_The input_.
★ ★ ★ ★ ★ ★ ★

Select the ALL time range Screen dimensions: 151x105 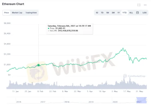click(131, 13)
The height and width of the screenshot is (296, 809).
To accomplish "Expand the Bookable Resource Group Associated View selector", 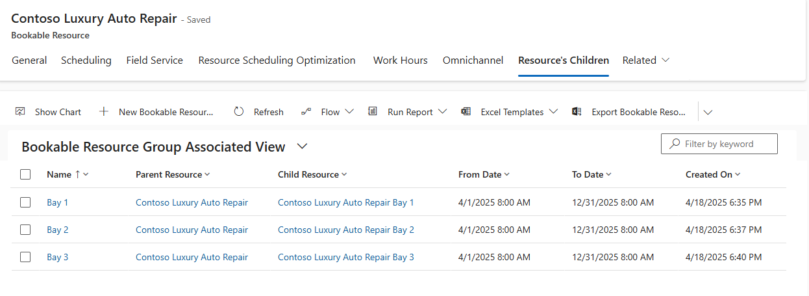I will (x=302, y=147).
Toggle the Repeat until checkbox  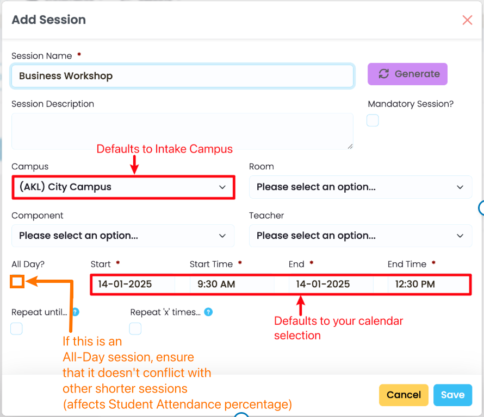click(17, 328)
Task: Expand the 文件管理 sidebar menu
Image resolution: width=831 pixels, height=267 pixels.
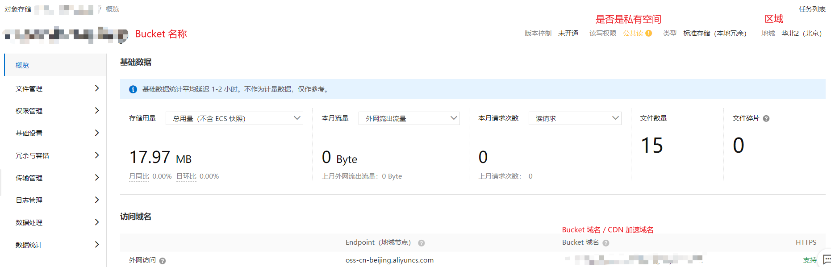Action: 56,88
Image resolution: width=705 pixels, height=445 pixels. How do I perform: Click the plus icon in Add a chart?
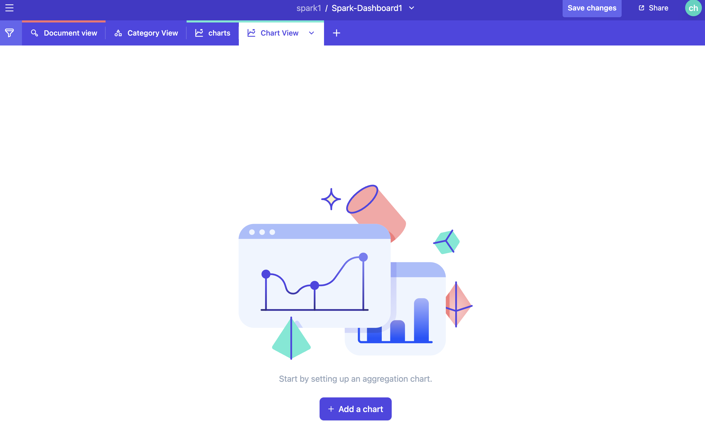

★ ★ ★ ★ ★ ★ ★

_Exercise requirements_.
Begin at the row containing "Task: Expand the 文件管理 sidebar menu" and continue through the end of the rows. Give those rows again with "resolution" swapped for "size" and nothing else changed, leaving out the pictures.

_Solution to this exercise_.
Task: Expand the 文件管理 sidebar menu
Image size: width=831 pixels, height=267 pixels.
Action: 56,88
Image size: width=705 pixels, height=445 pixels. How do I perform: Click the plus icon in Add a chart?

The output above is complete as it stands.